I observed that there is some overlap in the services provided by different sites but there are also significant differences in the public image of different sites. I asked if they had researched the image formation of social media sites. They hadn’t.

I don’t have answers, but here are some thoughts about the question.

Digg allows you to share links with others. So does del.icio.us. MySpace has social networking features and allows you to post photos of yourself. Flickr is for posting your photos and also has social networking features. Yet, these services are drastically different in terms of public image and associated impressions. Is this something that emerges accidentally or is it something you knowingly design for? Should creators of new services learn something?

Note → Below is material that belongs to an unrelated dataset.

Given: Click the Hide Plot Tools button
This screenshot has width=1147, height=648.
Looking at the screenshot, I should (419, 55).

Let’s look at the authors whose writing is aggregated at Planet Intertwingly. Many of the Planet Intertwingly authors share interesting URLs using del.icio.us. Not only do they use it, but they would be capable of writing their own link roll software and still choose to use del.icio.us. Clearly, using del.icio.us does not make you look uncool in this group. Digg, on the other hand, is not viewed favorably. In fact, it is viewed unfavorably enough to make an effort to block traffic from there!

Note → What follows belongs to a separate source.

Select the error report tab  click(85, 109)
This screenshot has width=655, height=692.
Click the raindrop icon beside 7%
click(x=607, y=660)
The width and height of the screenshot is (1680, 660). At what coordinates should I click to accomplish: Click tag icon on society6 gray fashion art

The Planet Intertwingly authors tend to maintain control over their online presence by publishing at their own domains. Many even have written their own blogging software. These are not the kind of people who would outsource their online presence and URI space to MySpace. MySpace is where teenage girls post photos of themselves and leave the destiny of their URI space to Rupert Murdoch. However, the Planet Intertwingly kind of crowd is quite OK with outsourcing their photo management to Flickr giving up control of their photo URIs to Yahoo!. It is taken for granted that photos from serious technology events show up on Flickr. The tech cool of Flickr doesn’t seem to get tainted even though there are many users who are effectively using Flickr as a MySpace for 20-somethings and 30-somethings.

Is this all accidental or successful intentional targeting? Do Flickr and del.icio.us have something common in their design that Digg and MySpace don’t have? Should developers of new services design for particular outcomes or just see what happens?

Here are some things that come to mind:

  • del.icio.us and Flickr have a Google-ish no-nonsense graphic design in contrast to MySpace.

  • Flickr does not allow user to modify the graphic design. Many people who want mods have bad taste as witnessed on MySpace.

  • del.icio.us and Flickr have APIs that make developer types feel comfortable.

  • del.icio.us and Flickr solve problems that developer types could solve themselves but del.icio.us and Flickr do it so much better that rolling your own solution is not worth it. On the other hand, MySpace is an awful Web host for people who know how stuff should be done.

  • del.icio.us and Flickr are presented as tools for managing your own stuff (bookmarks, photos) so that they get shared with others. Digg and MySpace are overtly about trolling for attention.

  • In the seminar, a screenshot of Videoni.fi—a Finnish YouTube-wannabe copycat service—got the most laughs. This was due to the tag cloud being dominated by things like “woman”, “boobs”, “music video”, “cat” and “dog”. It appears that Flickr tries hard to avoid a low-brow “boobies!” reputation by manipulating “interestingness” and manually marking individual photos or users as inappropriate to suppress skin photos from public site areas even though the tag clouds elsewhere suggest that people would find those “interesting”. (Cat and dog photos are okay, though.) MySpace is obviously an exhibitionism platform by design and the main concern in limiting it is keeping worried parents and legislators at bay.

  • This is more effect than cause, but Flickr’s partners include Nokia—a company wanting to sell gadgets costing hundreds of dollars/euros to people who are old enough to buy them—whereas MySpace attracts the attention of the kind of old media companies who previously used MTV to manipulate teens into buying stuff.

I have a feeling that I may be missing something profound that is obvious once someone says it.